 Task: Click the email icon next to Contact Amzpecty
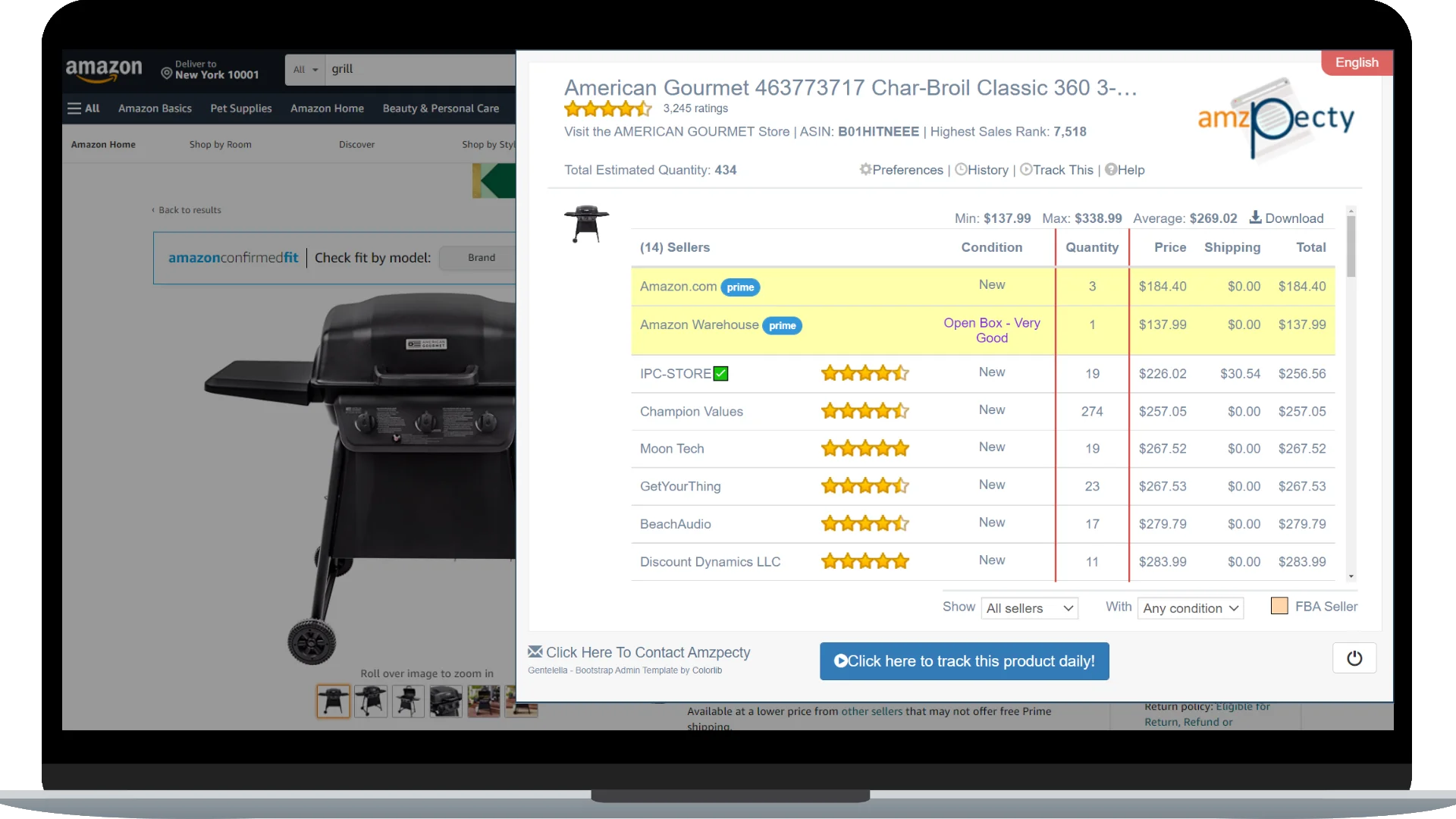pos(535,651)
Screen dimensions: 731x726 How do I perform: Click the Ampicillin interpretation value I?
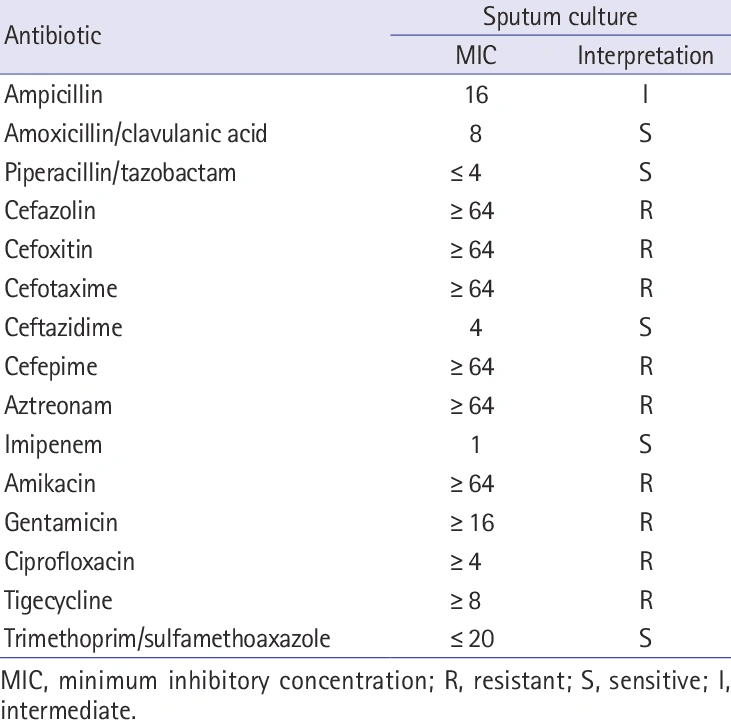645,95
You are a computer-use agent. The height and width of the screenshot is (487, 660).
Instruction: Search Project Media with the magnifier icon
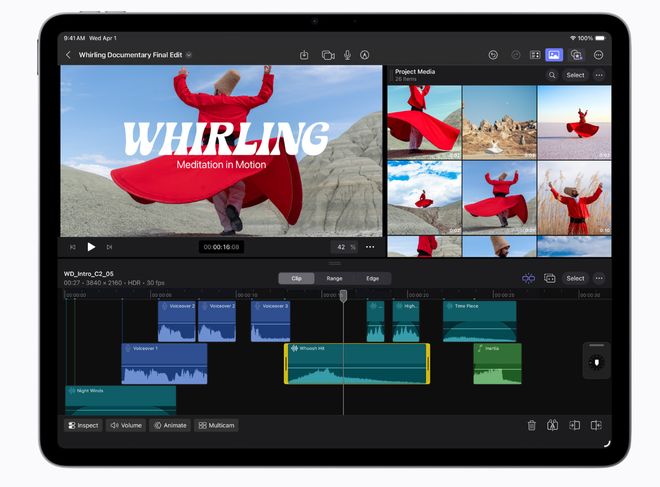pyautogui.click(x=551, y=75)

#### What is expected
Give the listing again exactly, but omit each image.

#### Solution to this exercise
 Task: Click the email icon next to Contact Amzpecty
pos(535,651)
Screen dimensions: 731x726 How do I perform: Click the Ampicillin interpretation value I?
645,95
You are a computer-use agent. The height and width of the screenshot is (487, 660).
Instruction: Search Project Media with the magnifier icon
pyautogui.click(x=551, y=75)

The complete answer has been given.